12/16/2016 12:34PM

Zhou has become The Terminator


Tony Zhou sees the future. At least that’s one explanation for the success he’s had this year on the National Handicapping Championship Tour. Heading into last weekend, Zhou, a live-bankroll specialist, had accrued points in on-site contests at Belmont, Laurel, Woodbine, and Mohegan Sun. His fifth-place finish last weekend at Monmouth puts him in first place on the tour, just ahead of Cheryl McIntyre, Rick Broth, and Gary Gristick.

There is a small subset of contest players who use computer models to aid in their handicapping contest play. Zhou, 33, who works at a hedge fund in New York City doing quantitative analysis, uses the same skill set he applies at work to help him with his hobby: horse racing.

“Picking horses is the exact same thing as picking stocks,” he said, “the only difference is there are way more shenanigans that go on in finance.”

Zhou has spent the last few years developing a computer model that delivers a true odds line for each race. This allows him to essentially outsource the handicapping part of the equation and spend his time and attention on how best to leverage any market inefficiencies.

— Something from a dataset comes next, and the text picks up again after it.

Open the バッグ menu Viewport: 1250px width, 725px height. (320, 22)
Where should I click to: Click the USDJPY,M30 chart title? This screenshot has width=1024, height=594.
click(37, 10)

Quant methods provide a lot of advantages. “A model is unbiased and it gives you a forced discipline,” he said, “and it also gives you the confidence to bet big on an overlay because you know it’s grounded in math.”

Just like in finance, the fundamental factors are typically built into the price. So Zhou’s model goes deeper, looking at many additional variables – alphas in quant speak – and using them to get an edge.

“Even if an alpha has a half-percent edge, if there are five of them that edge can add up to something significant and it’s an edge that won’t get arbitraged away over time,” he said, noting that his best bets come on horses that look terrible on paper.

“Some people think the public is stupid, but the public isn’t stupid at all: 90 to 95 percent of the time their odds are spot-on, within the margin of error the takeout suggests. It’s the other five or 10 percent of the time where you need to press your edge.”

That ability to press his edge is the reason Zhou thrives in live-bank play. “In an online tournament you’re playing every race and you’re betting the same thing every time,” he explained. “In live bankroll I get to pick the race and I get to pick the pool where I have the largest edge.”

Zhou isn’t just a gambler, he’s also a fan. He has been captivated by racing since the 2010 Belmont Stakes. In 2012, he got to see Union Rags, his favorite horse of all time, win New York’s storied race. He loved the excitement of the big racing days and the intellectual challenge of finding winners and competing against the crowd. It was only a matter of time before he discovered tournament play.

“I heard about contests a few years ago from the show 'Horseplayers,' ” he said, “and that convinced me to play in contests. I played in the NHC for the first time last year and I got the bug.”

His original goal for 2016 was to win two seats to the 2017 event. “I didn’t really know about the tour,” he said. “After I got my second seat a buddy told me he thought I had a shot at it and since then I’ve been playing in as many tourneys as I can.”

Zhou, despite being as new school as they come, has tremendous respect for old-school horseplayers. “Old-school players are still around for a reason,” he said. “The best ones have a secret sauce.”

He pointed out that the nature of all markets is to become more efficient over time. Things that provided an edge years ago might not even get you to even today. “The question shouldn’t be, ‘Are you old-school or new-school,' ” he said, “the question should be ‘Are you willing to put in the hard work and adapt?' ”

Garry Kasparov, one of the greatest chess players of all time, has said that while the best computer can now beat the best human at chess, the combination of a very good human and a very good computer can still beat the best computer. This is the future that Tony Zhou sees. “The future is not going to be about man versus machine,” he stated. “It’s going to be about man plus machine.”